Task objective: Rewrite the lines from the one containing "Given: Click the" through the last line, changing "verified checkmark" to "verification badge" and keeping everything else the same. Return only those lines.

Records for this exercise:
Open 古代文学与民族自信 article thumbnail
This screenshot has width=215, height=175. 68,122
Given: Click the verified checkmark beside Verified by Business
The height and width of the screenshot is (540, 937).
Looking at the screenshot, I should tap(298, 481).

Exercise output:
Given: Click the verification badge beside Verified by Business
The height and width of the screenshot is (540, 937).
Looking at the screenshot, I should tap(298, 481).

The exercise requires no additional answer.